“Our party is large; we want a cook for it, and we offer you the place in return for past kindness.”

“Me a cuik, y' impudent vagabond!” cried the Caledonian, red as a turkey-cock; and, if a look could have crushed a party of eight, their hole had been their grave.

McLaughlan took seven ireful steps—wide ones—then his hot anger assumed a cold, sardonic form, he returned, and with blighting satire speered this question by way of gratifying an ironical curiosity.
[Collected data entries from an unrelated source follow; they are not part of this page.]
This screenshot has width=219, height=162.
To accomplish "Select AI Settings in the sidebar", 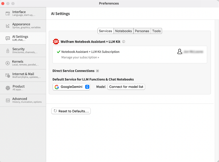I will [23, 38].
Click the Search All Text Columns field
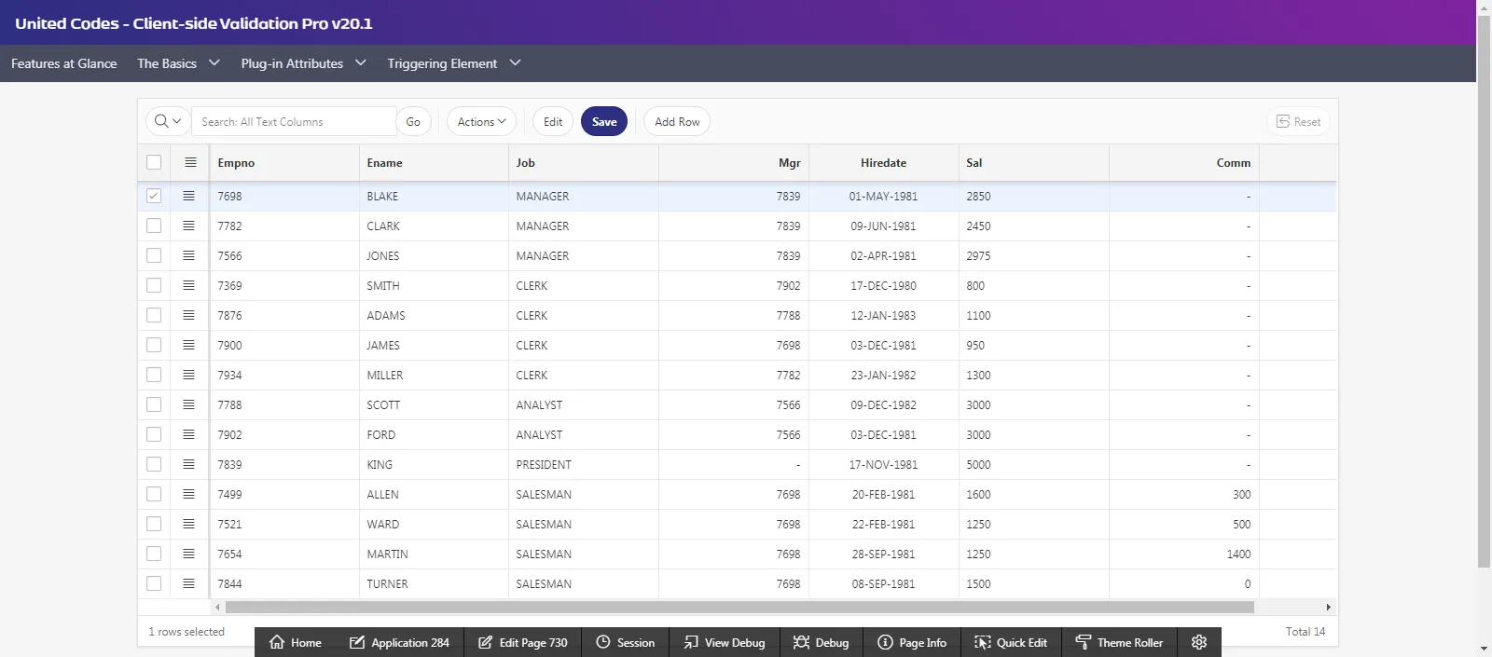Screen dimensions: 1492x657 coord(294,121)
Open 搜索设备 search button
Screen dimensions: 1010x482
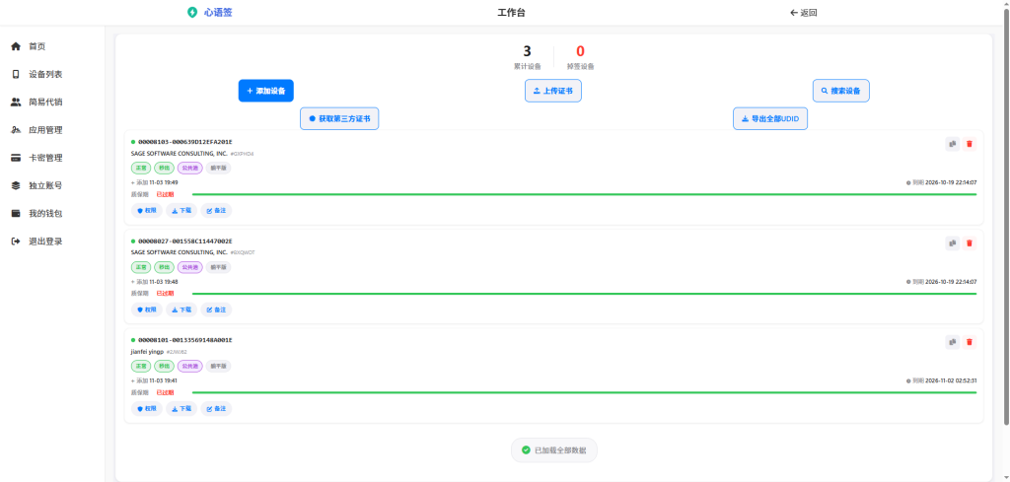tap(840, 91)
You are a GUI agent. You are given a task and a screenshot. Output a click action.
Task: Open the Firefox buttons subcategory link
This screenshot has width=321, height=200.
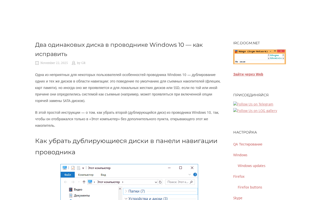tap(250, 187)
“An' whaat would ye ha'e the cheek t'offer a McLanghlan to cuik till ye, you that kens sae fine the price o' wark?”

“Thirty shillings.”

“Thretty shilling the week for a McLaughlan!”

“The week,” cried Ede, “nonsense—thirty shillings a day of course. We sell work for gold, sir, and we give gold for it; look here!” and he suddenly bared a sturdy brown arm, and, smacking it, cried, “That is dirt where you come from, but it is gold here.”

“Ye're a fine lad,” said the Scot, smoothly, “and ye've a boeny aerm,” added he, looking down at it. “I'se no deny that. I'm thinking—I'll just come—and cuik till ye a wee—for auld lang syne—thretty schelln the day—an' ye'll buy the flesh o' me. I'll sell it a hantle cheaper than thir warldly-minded fleshers.”

Bref, he came to be shorn, and remained to fleece.

He went and told George what he had done.